:: Work order ::
Output all of the material beneath this line exactly as it is.

:: Input material ::
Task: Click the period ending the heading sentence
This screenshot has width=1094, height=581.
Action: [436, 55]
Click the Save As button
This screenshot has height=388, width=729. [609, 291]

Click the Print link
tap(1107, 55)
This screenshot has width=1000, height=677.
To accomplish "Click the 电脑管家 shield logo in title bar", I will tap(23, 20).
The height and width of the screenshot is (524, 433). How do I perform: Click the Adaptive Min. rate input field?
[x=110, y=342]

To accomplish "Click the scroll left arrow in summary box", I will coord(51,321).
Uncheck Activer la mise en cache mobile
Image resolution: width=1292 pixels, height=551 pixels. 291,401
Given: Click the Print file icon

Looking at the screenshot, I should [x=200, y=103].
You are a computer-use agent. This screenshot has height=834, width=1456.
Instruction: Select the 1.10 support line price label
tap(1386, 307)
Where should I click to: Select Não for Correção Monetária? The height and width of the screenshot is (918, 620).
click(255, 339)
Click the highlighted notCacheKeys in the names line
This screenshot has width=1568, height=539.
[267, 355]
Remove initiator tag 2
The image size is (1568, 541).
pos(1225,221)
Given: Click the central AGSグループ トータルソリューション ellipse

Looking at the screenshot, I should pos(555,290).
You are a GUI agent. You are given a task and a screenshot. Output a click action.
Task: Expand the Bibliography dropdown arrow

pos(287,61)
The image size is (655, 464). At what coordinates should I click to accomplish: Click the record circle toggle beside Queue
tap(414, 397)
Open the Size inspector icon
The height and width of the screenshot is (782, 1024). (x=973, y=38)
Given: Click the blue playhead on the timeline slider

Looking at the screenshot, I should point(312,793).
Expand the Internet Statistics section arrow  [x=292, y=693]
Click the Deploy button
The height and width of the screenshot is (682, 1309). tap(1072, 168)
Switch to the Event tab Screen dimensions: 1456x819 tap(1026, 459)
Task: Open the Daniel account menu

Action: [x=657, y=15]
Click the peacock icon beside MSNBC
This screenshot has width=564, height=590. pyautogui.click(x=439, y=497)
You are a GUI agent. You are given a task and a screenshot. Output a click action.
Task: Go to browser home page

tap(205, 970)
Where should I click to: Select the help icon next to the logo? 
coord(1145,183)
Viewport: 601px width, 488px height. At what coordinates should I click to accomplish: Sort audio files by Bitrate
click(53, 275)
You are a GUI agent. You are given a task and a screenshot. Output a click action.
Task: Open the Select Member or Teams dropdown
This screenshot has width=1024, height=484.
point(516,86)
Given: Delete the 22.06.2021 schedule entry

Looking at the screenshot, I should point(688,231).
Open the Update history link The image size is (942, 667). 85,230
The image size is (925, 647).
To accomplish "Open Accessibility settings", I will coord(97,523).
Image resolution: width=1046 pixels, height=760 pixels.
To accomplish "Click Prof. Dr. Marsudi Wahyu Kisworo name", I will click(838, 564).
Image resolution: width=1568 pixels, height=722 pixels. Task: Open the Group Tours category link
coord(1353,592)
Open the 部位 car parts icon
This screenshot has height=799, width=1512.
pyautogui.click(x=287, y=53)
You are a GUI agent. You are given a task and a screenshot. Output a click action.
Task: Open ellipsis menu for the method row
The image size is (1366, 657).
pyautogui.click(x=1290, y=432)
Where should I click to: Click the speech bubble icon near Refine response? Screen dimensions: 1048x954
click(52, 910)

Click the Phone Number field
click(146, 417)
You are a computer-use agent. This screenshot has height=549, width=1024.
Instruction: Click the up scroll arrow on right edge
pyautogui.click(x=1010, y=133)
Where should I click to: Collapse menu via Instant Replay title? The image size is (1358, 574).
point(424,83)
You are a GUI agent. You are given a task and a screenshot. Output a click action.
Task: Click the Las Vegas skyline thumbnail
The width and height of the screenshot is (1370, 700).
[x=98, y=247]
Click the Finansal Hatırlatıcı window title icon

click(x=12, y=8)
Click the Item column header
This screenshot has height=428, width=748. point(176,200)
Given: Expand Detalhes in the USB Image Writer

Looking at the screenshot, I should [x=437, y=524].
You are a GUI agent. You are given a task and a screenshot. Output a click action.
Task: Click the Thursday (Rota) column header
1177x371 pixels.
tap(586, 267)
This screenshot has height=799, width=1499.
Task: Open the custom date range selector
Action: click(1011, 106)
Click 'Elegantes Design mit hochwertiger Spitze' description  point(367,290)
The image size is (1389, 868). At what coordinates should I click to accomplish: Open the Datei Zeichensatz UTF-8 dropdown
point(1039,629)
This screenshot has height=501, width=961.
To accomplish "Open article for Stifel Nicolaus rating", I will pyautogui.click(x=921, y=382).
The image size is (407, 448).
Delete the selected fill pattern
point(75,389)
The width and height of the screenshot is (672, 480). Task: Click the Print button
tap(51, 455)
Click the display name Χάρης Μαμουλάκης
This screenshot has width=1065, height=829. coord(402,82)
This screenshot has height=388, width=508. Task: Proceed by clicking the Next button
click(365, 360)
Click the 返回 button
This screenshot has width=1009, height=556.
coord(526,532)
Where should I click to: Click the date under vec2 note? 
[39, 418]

:: Answer to this exercise ::
Task: Click the period ending the heading sentence
This screenshot has width=1094, height=581.
Action: [436, 55]
Click the Save As button
This screenshot has height=388, width=729. [609, 291]

Click the Print link
tap(1107, 55)
This screenshot has width=1000, height=677.
To accomplish "Click the 电脑管家 shield logo in title bar", I will tap(23, 20).
The height and width of the screenshot is (524, 433). How do I perform: Click the Adaptive Min. rate input field?
[x=110, y=342]

To accomplish "Click the scroll left arrow in summary box", I will coord(51,321).
Uncheck Activer la mise en cache mobile
Image resolution: width=1292 pixels, height=551 pixels. 291,401
Given: Click the Print file icon

Looking at the screenshot, I should [x=200, y=103].
You are a computer-use agent. This screenshot has height=834, width=1456.
Instruction: Select the 1.10 support line price label
tap(1386, 307)
Where should I click to: Select Não for Correção Monetária? The height and width of the screenshot is (918, 620).
click(255, 339)
Click the highlighted notCacheKeys in the names line
This screenshot has width=1568, height=539.
[267, 355]
Remove initiator tag 2
The image size is (1568, 541).
pos(1225,221)
Given: Click the central AGSグループ トータルソリューション ellipse

Looking at the screenshot, I should pos(555,290).
You are a GUI agent. You are given a task and a screenshot. Output a click action.
Task: Expand the Bibliography dropdown arrow

pos(287,61)
The image size is (655, 464). At what coordinates should I click to accomplish: Click the record circle toggle beside Queue
tap(414, 397)
Open the Size inspector icon
The height and width of the screenshot is (782, 1024). (x=973, y=38)
Given: Click the blue playhead on the timeline slider

Looking at the screenshot, I should point(312,793).
Expand the Internet Statistics section arrow  [x=292, y=693]
Click the Deploy button
The height and width of the screenshot is (682, 1309). tap(1072, 168)
Switch to the Event tab Screen dimensions: 1456x819 tap(1026, 459)
Task: Open the Daniel account menu

Action: [x=657, y=15]
Click the peacock icon beside MSNBC
This screenshot has width=564, height=590. pyautogui.click(x=439, y=497)
You are a GUI agent. You are given a task and a screenshot. Output a click action.
Task: Go to browser home page

tap(205, 970)
Where should I click to: Select the help icon next to the logo? 
coord(1145,183)
Viewport: 601px width, 488px height. At what coordinates should I click to accomplish: Sort audio files by Bitrate
click(53, 275)
You are a GUI agent. You are given a task and a screenshot. Output a click action.
Task: Open the Select Member or Teams dropdown
This screenshot has width=1024, height=484.
point(516,86)
Given: Delete the 22.06.2021 schedule entry

Looking at the screenshot, I should point(688,231).
Open the Update history link The image size is (942, 667). 85,230
The image size is (925, 647).
To accomplish "Open Accessibility settings", I will coord(97,523).
Image resolution: width=1046 pixels, height=760 pixels.
To accomplish "Click Prof. Dr. Marsudi Wahyu Kisworo name", I will click(838, 564).
Image resolution: width=1568 pixels, height=722 pixels. Task: Open the Group Tours category link
coord(1353,592)
Open the 部位 car parts icon
This screenshot has height=799, width=1512.
pyautogui.click(x=287, y=53)
You are a GUI agent. You are given a task and a screenshot. Output a click action.
Task: Open ellipsis menu for the method row
The image size is (1366, 657).
pyautogui.click(x=1290, y=432)
Where should I click to: Click the speech bubble icon near Refine response? Screen dimensions: 1048x954
click(52, 910)

Click the Phone Number field
click(146, 417)
You are a computer-use agent. This screenshot has height=549, width=1024.
Instruction: Click the up scroll arrow on right edge
pyautogui.click(x=1010, y=133)
Where should I click to: Collapse menu via Instant Replay title? The image size is (1358, 574).
point(424,83)
You are a GUI agent. You are given a task and a screenshot. Output a click action.
Task: Click the Las Vegas skyline thumbnail
The width and height of the screenshot is (1370, 700).
[x=98, y=247]
Click the Finansal Hatırlatıcı window title icon

click(x=12, y=8)
Click the Item column header
This screenshot has height=428, width=748. point(176,200)
Given: Expand Detalhes in the USB Image Writer

Looking at the screenshot, I should [x=437, y=524].
You are a GUI agent. You are given a task and a screenshot. Output a click action.
Task: Click the Thursday (Rota) column header
1177x371 pixels.
tap(586, 267)
This screenshot has height=799, width=1499.
Task: Open the custom date range selector
Action: click(1011, 106)
Click 'Elegantes Design mit hochwertiger Spitze' description  point(367,290)
The image size is (1389, 868). At what coordinates should I click to accomplish: Open the Datei Zeichensatz UTF-8 dropdown
point(1039,629)
This screenshot has height=501, width=961.
To accomplish "Open article for Stifel Nicolaus rating", I will pyautogui.click(x=921, y=382).
The image size is (407, 448).
Delete the selected fill pattern
point(75,389)
The width and height of the screenshot is (672, 480). Task: Click the Print button
tap(51, 455)
Click the display name Χάρης Μαμουλάκης
This screenshot has width=1065, height=829. coord(402,82)
This screenshot has height=388, width=508. Task: Proceed by clicking the Next button
click(365, 360)
Click the 返回 button
This screenshot has width=1009, height=556.
coord(526,532)
Where should I click to: Click the date under vec2 note? 
[39, 418]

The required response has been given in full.